Что на самом деле сейчас происходит в Институте русского реалистического искусства Алексея Ананьева, закрытого в начале июня в связи с арестом имущества и активов основателя, нам рассказала арт-директор ИРРИ Надежда Степанова.
И даже добавила пару слов о возможных планах на будущее.
Ваша версия событий?
Музей временно не работает в связи с тем, что к произведениям искусства, находящимся в управлении ИРРИ, и к самому зданию применены обеспечительные меры. Мы приняли решение закрыть музей до разрешения ситуации. Текущая временная выставка «Пора разобраться», посвященная Александру Каменскому, выдающемуся искусствоведу и критику, также не может продолжить свою работу.
Мы следим за ситуацией — как только появятся позитивные новости, мы всех известим.
То есть вы ждете решения суда. Какие могут быть варианты?

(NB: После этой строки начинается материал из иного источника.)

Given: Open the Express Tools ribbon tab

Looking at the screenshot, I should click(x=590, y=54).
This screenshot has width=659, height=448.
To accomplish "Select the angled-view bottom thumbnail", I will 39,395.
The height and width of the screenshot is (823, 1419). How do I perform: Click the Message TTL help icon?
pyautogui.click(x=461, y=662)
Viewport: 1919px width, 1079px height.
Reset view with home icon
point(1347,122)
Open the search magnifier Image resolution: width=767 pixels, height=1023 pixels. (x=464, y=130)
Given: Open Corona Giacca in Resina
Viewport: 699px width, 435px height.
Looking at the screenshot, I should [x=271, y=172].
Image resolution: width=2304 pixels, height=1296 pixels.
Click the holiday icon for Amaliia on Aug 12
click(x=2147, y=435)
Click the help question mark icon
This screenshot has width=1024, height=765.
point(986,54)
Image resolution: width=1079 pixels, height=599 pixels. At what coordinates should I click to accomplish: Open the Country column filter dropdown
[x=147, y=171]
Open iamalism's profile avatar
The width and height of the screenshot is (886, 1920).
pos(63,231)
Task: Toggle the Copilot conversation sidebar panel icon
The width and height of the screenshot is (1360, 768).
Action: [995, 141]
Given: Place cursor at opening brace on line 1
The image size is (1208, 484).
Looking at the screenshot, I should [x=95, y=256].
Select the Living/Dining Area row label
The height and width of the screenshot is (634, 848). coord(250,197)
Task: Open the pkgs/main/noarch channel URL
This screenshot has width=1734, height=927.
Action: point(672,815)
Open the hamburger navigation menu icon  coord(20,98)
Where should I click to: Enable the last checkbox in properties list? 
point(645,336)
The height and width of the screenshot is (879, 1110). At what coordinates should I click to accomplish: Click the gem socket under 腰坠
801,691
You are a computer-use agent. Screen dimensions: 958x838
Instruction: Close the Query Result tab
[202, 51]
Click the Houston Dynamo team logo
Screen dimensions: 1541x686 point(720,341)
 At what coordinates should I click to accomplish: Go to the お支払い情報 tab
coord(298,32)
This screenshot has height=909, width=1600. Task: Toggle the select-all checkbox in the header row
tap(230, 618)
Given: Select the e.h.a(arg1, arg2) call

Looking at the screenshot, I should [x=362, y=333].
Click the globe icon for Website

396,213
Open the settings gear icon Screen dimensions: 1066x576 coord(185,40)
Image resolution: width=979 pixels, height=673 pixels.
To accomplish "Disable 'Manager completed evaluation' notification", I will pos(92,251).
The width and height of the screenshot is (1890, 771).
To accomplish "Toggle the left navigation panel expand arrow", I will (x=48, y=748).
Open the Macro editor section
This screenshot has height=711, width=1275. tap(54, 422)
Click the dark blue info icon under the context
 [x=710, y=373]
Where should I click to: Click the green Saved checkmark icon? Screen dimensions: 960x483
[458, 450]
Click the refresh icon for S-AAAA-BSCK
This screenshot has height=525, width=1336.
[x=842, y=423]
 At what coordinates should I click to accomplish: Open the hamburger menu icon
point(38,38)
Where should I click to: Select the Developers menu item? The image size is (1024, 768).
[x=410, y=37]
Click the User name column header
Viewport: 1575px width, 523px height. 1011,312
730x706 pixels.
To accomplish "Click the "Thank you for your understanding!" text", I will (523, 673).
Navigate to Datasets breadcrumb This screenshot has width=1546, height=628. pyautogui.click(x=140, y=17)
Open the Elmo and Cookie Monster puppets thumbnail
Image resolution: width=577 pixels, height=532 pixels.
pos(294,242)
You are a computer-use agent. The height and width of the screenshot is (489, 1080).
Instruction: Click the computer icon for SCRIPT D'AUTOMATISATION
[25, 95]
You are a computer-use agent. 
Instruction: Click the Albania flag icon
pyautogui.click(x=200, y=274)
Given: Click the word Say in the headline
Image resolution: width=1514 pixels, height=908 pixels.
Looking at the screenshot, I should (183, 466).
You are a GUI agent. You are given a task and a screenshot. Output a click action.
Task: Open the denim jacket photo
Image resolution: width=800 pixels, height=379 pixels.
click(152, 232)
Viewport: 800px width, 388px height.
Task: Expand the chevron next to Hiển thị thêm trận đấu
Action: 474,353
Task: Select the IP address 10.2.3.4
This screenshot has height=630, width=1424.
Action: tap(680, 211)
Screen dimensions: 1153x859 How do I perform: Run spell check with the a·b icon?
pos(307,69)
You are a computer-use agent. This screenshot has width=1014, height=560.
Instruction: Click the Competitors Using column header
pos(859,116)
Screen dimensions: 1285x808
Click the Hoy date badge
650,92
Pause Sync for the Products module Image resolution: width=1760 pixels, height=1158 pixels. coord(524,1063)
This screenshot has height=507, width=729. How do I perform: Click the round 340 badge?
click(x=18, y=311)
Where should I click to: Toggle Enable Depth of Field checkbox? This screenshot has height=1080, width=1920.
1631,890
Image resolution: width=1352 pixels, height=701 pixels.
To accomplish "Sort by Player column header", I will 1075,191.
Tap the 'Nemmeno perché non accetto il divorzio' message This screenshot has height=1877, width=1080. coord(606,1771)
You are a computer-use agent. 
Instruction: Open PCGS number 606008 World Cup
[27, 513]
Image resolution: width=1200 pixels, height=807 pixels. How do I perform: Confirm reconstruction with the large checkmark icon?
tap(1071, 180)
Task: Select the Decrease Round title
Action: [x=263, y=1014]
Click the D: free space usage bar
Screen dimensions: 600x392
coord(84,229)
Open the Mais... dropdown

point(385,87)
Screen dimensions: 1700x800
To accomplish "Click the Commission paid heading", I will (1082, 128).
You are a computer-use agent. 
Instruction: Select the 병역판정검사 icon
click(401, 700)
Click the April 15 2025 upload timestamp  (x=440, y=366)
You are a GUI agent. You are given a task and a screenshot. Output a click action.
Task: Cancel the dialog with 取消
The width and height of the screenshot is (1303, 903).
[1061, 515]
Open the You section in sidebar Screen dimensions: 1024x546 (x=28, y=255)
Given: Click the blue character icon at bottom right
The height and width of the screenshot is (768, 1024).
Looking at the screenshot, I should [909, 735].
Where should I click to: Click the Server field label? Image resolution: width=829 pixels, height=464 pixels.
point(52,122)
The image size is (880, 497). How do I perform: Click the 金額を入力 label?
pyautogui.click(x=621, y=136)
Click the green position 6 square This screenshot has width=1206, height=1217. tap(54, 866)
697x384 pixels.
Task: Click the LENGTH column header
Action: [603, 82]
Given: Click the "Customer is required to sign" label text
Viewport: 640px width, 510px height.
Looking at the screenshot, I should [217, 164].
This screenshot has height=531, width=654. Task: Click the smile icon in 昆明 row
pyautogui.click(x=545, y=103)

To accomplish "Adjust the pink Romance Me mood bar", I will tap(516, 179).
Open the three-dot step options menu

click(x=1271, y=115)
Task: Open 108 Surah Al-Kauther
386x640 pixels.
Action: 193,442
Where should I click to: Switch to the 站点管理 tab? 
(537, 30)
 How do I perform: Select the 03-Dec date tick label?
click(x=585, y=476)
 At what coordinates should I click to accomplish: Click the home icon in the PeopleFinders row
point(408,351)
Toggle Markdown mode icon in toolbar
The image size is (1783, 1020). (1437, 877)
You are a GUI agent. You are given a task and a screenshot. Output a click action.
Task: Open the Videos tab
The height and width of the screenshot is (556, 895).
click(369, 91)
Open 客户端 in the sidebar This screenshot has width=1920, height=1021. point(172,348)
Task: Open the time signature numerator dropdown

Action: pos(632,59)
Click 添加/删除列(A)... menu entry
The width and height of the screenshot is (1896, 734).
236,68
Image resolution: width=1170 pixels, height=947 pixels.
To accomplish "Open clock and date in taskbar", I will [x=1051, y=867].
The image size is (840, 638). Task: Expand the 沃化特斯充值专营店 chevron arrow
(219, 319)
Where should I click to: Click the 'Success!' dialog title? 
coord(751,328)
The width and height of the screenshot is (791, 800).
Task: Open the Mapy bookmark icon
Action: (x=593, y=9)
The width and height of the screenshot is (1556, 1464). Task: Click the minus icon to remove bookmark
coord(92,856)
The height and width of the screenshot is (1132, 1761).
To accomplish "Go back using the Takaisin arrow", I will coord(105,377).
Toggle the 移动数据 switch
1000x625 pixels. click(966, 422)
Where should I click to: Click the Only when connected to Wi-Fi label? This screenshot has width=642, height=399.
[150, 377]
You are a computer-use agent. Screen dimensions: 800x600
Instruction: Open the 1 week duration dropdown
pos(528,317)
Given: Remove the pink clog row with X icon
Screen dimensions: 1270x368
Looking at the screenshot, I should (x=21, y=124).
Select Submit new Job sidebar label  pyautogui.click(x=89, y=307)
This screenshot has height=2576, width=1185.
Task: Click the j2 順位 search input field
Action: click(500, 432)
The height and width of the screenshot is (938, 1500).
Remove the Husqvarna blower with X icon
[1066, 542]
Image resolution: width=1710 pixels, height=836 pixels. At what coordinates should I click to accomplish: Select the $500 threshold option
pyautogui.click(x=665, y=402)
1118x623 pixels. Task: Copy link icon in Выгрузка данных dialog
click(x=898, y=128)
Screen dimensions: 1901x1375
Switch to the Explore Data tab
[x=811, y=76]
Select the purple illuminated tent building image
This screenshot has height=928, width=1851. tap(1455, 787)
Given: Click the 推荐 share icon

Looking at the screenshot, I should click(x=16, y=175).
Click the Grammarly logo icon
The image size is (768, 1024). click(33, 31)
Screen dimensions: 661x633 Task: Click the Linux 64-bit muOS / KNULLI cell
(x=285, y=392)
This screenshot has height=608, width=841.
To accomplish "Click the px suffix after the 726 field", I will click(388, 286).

Мы надеемся на оптимистический сценарий. И мы хотели бы продолжить работу как частная некоммерческая организация. Для нас важно, чтобы коллекция, находящаяся в управлении музея, была неделимой. Мы потратили семь лет на то, чтобы обеспечить ее публичный показ в России и за рубежом. И это делалось с целью популяризации искусства ХХ века и поддержания культурного обмена на всех уровнях. За это время нам удалось достичь уровня европейского, даже мирового музея. Это подтвердят и наши коллеги, и наши посетители. ИРРИ — абсолютно частная инициатива. То, что сейчас происходит, может негативным образом сказаться на взаимоотношении культурных институций, и государственных тоже, с меценатами и коллекционерами. Как справедливо отмечают эксперты, если ИРРИ не устоит, это будет откат лет на пятнадцать назад.
В общем, мы ждем разрешения ситуации и о плохом сценарии стараемся не думать.
Что происходит в музее в данный момент?
Мы вернули все экспонаты выставки «Пора разобраться! Архив Александра Каменского» их владельцам и сейчас завершаем всю бумажную работу по этому проекту. Ищем внешние площадки, чтобы реализовать проекты с нашими партнерами из благотворительных фондов, которые были запланированы на июнь-июль. Стараемся скорректировать планы таким образом, чтобы никого не подвести. Для нас очень важна репутация музея.
А сколько всего сотрудников?
Тридцать восемь человек вместе со мной — со всеми техническими службами, хранителями, администраторами, бухгалтерией. У нас небольшой коллектив.
Когда ожидается решение суда?
На текущий момент ситуацию я вам описала, и мы сейчас не можем спрогнозировать, как она поменяется, в какую сторону. Возможно, вас расстроит отсутствие обильной информации, но я просто ей не обладаю в полной мере.
Но у музея есть управляющий?
Да, есть управляющий музеем и есть арт-дирекция, которая отвечает за собственные и внешние проекты ИРРИ.
Но музей финансируется не вами…
Музей — некоммерческая организация, как следует из названия, это частное учреждение культуры. Он существует за счет частных пожертвований, спонсорства, личных средств (билеты и сувенирная лавка — гораздо меньшая часть).
Вообще было бы здорово иметь фонд целевого капитала. Эндаумент — необходимый инструмент для устойчивости культурной, образовательной институции. Как вы, наверное, слышали, о запуске таких фондов недавно объявили Музей современного искусства «Гараж» и Государственная Третьяковская галерея.
Организовать это быстро невозможно. Такой фонд, как правило, формируется несколько лет и только потом начинает работать во благо музея. Это очень большая работа. Но для финансовой устойчивости такая вещь необходима.
Сейчас музей живет за счет частных инвестиций, в том числе билетов. То есть если бы музей перешел в стадию, когда он сам себя финансирует, такая ситуация не случилась бы? Сейчас бы все не зависело от судебного решения?
Нет. Все равно бы зависело, в основе функционирования ИРРИ — управление частной коллекцией, как ни крути.